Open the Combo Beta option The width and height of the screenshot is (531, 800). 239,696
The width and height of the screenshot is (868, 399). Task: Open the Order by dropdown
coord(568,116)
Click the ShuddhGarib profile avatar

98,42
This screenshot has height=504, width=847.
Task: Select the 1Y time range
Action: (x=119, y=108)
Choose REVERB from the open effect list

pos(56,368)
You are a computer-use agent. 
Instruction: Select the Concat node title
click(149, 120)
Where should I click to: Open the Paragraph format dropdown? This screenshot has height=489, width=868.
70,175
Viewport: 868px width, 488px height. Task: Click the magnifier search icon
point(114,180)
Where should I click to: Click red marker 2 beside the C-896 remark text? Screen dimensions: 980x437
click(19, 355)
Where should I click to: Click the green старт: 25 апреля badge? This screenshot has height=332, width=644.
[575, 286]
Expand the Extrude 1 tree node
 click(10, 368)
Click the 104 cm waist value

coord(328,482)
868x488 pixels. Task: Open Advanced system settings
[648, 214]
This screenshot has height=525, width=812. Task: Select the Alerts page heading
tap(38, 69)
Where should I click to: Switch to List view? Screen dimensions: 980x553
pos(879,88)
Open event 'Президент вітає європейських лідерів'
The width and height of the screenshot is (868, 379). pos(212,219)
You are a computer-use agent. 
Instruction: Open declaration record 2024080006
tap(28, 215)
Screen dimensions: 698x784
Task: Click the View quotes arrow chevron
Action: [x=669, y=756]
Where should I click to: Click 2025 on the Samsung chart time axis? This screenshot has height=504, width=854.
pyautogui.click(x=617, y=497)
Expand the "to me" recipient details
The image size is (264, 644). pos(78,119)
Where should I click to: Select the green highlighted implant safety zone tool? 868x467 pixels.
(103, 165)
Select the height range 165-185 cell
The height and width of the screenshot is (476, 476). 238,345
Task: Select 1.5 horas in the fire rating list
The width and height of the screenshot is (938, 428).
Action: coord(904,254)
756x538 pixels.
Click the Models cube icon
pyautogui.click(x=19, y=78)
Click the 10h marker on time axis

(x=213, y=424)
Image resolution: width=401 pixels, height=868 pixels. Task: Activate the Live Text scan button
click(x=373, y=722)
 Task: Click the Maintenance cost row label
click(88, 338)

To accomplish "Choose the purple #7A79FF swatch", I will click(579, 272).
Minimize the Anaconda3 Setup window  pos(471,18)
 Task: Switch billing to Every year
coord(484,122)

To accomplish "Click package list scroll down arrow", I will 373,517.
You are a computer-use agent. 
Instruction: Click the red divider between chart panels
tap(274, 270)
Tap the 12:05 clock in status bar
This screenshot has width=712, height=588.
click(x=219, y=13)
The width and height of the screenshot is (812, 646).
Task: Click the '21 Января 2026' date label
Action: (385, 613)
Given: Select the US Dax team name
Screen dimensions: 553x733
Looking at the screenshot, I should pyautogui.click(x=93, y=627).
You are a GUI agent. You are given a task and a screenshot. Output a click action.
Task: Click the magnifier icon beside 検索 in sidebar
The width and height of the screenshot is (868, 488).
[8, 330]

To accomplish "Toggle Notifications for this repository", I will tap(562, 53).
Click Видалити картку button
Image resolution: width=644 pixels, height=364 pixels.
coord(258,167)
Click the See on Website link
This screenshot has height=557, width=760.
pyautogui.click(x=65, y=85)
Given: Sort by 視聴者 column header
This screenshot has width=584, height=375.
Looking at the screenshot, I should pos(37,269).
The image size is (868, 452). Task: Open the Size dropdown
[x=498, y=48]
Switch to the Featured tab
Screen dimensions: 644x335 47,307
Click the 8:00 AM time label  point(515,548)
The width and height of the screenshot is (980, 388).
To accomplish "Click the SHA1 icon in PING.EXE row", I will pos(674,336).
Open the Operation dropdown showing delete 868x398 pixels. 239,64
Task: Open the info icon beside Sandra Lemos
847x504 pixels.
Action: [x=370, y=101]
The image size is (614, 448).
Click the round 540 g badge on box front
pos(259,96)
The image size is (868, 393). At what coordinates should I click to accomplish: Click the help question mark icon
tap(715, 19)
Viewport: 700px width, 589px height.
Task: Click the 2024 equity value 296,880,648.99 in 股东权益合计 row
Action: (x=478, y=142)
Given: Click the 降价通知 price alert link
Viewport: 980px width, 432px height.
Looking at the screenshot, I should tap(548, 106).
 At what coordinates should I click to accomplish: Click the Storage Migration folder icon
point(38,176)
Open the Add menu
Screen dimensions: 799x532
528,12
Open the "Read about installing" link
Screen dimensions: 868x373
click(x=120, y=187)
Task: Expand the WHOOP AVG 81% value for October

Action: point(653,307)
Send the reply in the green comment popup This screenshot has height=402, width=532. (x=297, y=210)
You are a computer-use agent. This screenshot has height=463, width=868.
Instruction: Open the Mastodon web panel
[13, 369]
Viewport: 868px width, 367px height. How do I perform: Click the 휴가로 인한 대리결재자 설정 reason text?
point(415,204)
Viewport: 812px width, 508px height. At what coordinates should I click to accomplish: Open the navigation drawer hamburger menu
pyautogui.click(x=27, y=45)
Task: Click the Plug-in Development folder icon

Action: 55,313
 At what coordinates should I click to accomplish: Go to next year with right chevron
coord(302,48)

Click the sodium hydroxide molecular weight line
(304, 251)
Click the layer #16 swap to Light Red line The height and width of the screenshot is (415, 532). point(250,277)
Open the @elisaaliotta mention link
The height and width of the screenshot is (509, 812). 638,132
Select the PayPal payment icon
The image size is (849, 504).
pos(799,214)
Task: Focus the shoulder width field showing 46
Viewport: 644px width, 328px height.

○ ○ ○ ○ ○

In full and without error, repeat the material above.

Answer to the exercise:
Open the Combo Beta option The width and height of the screenshot is (531, 800). 239,696
The width and height of the screenshot is (868, 399). Task: Open the Order by dropdown
coord(568,116)
Click the ShuddhGarib profile avatar

98,42
This screenshot has height=504, width=847.
Task: Select the 1Y time range
Action: (x=119, y=108)
Choose REVERB from the open effect list

pos(56,368)
You are a computer-use agent. 
Instruction: Select the Concat node title
click(149, 120)
Where should I click to: Open the Paragraph format dropdown? This screenshot has height=489, width=868.
70,175
Viewport: 868px width, 488px height. Task: Click the magnifier search icon
point(114,180)
Where should I click to: Click red marker 2 beside the C-896 remark text? Screen dimensions: 980x437
click(19, 355)
Where should I click to: Click the green старт: 25 апреля badge? This screenshot has height=332, width=644.
[575, 286]
Expand the Extrude 1 tree node
 click(10, 368)
Click the 104 cm waist value

coord(328,482)
868x488 pixels. Task: Open Advanced system settings
[648, 214]
This screenshot has height=525, width=812. Task: Select the Alerts page heading
tap(38, 69)
Where should I click to: Switch to List view? Screen dimensions: 980x553
pos(879,88)
Open event 'Президент вітає європейських лідерів'
The width and height of the screenshot is (868, 379). pos(212,219)
You are a computer-use agent. 
Instruction: Open declaration record 2024080006
tap(28, 215)
Screen dimensions: 698x784
Task: Click the View quotes arrow chevron
Action: [x=669, y=756]
Where should I click to: Click 2025 on the Samsung chart time axis? This screenshot has height=504, width=854.
pyautogui.click(x=617, y=497)
Expand the "to me" recipient details
The image size is (264, 644). pos(78,119)
Where should I click to: Select the green highlighted implant safety zone tool? 868x467 pixels.
(103, 165)
Select the height range 165-185 cell
The height and width of the screenshot is (476, 476). 238,345
Task: Select 1.5 horas in the fire rating list
The width and height of the screenshot is (938, 428).
Action: coord(904,254)
756x538 pixels.
Click the Models cube icon
pyautogui.click(x=19, y=78)
Click the 10h marker on time axis

(x=213, y=424)
Image resolution: width=401 pixels, height=868 pixels. Task: Activate the Live Text scan button
click(x=373, y=722)
 Task: Click the Maintenance cost row label
click(88, 338)

To accomplish "Choose the purple #7A79FF swatch", I will click(579, 272).
Minimize the Anaconda3 Setup window  pos(471,18)
 Task: Switch billing to Every year
coord(484,122)

To accomplish "Click package list scroll down arrow", I will 373,517.
You are a computer-use agent. 
Instruction: Click the red divider between chart panels
tap(274, 270)
Tap the 12:05 clock in status bar
This screenshot has width=712, height=588.
click(x=219, y=13)
The width and height of the screenshot is (812, 646).
Task: Click the '21 Января 2026' date label
Action: (385, 613)
Given: Select the US Dax team name
Screen dimensions: 553x733
Looking at the screenshot, I should pyautogui.click(x=93, y=627).
You are a GUI agent. You are given a task and a screenshot. Output a click action.
Task: Click the magnifier icon beside 検索 in sidebar
The width and height of the screenshot is (868, 488).
[8, 330]

To accomplish "Toggle Notifications for this repository", I will tap(562, 53).
Click Видалити картку button
Image resolution: width=644 pixels, height=364 pixels.
coord(258,167)
Click the See on Website link
This screenshot has height=557, width=760.
pyautogui.click(x=65, y=85)
Given: Sort by 視聴者 column header
This screenshot has width=584, height=375.
Looking at the screenshot, I should pos(37,269).
The image size is (868, 452). Task: Open the Size dropdown
[x=498, y=48]
Switch to the Featured tab
Screen dimensions: 644x335 47,307
Click the 8:00 AM time label  point(515,548)
The width and height of the screenshot is (980, 388).
To accomplish "Click the SHA1 icon in PING.EXE row", I will pos(674,336).
Open the Operation dropdown showing delete 868x398 pixels. 239,64
Task: Open the info icon beside Sandra Lemos
847x504 pixels.
Action: [x=370, y=101]
The image size is (614, 448).
Click the round 540 g badge on box front
pos(259,96)
The image size is (868, 393). At what coordinates should I click to accomplish: Click the help question mark icon
tap(715, 19)
Viewport: 700px width, 589px height.
Task: Click the 2024 equity value 296,880,648.99 in 股东权益合计 row
Action: (x=478, y=142)
Given: Click the 降价通知 price alert link
Viewport: 980px width, 432px height.
Looking at the screenshot, I should tap(548, 106).
 At what coordinates should I click to accomplish: Click the Storage Migration folder icon
point(38,176)
Open the Add menu
Screen dimensions: 799x532
528,12
Open the "Read about installing" link
Screen dimensions: 868x373
click(x=120, y=187)
Task: Expand the WHOOP AVG 81% value for October

Action: point(653,307)
Send the reply in the green comment popup This screenshot has height=402, width=532. (x=297, y=210)
You are a computer-use agent. This screenshot has height=463, width=868.
Instruction: Open the Mastodon web panel
[13, 369]
Viewport: 868px width, 367px height. How do I perform: Click the 휴가로 인한 대리결재자 설정 reason text?
point(415,204)
Viewport: 812px width, 508px height. At what coordinates should I click to accomplish: Open the navigation drawer hamburger menu
pyautogui.click(x=27, y=45)
Task: Click the Plug-in Development folder icon

Action: 55,313
 At what coordinates should I click to accomplish: Go to next year with right chevron
coord(302,48)

Click the sodium hydroxide molecular weight line
(304, 251)
Click the layer #16 swap to Light Red line The height and width of the screenshot is (415, 532). point(250,277)
Open the @elisaaliotta mention link
The height and width of the screenshot is (509, 812). 638,132
Select the PayPal payment icon
The image size is (849, 504).
pos(799,214)
Task: Focus the shoulder width field showing 46
Viewport: 644px width, 328px height.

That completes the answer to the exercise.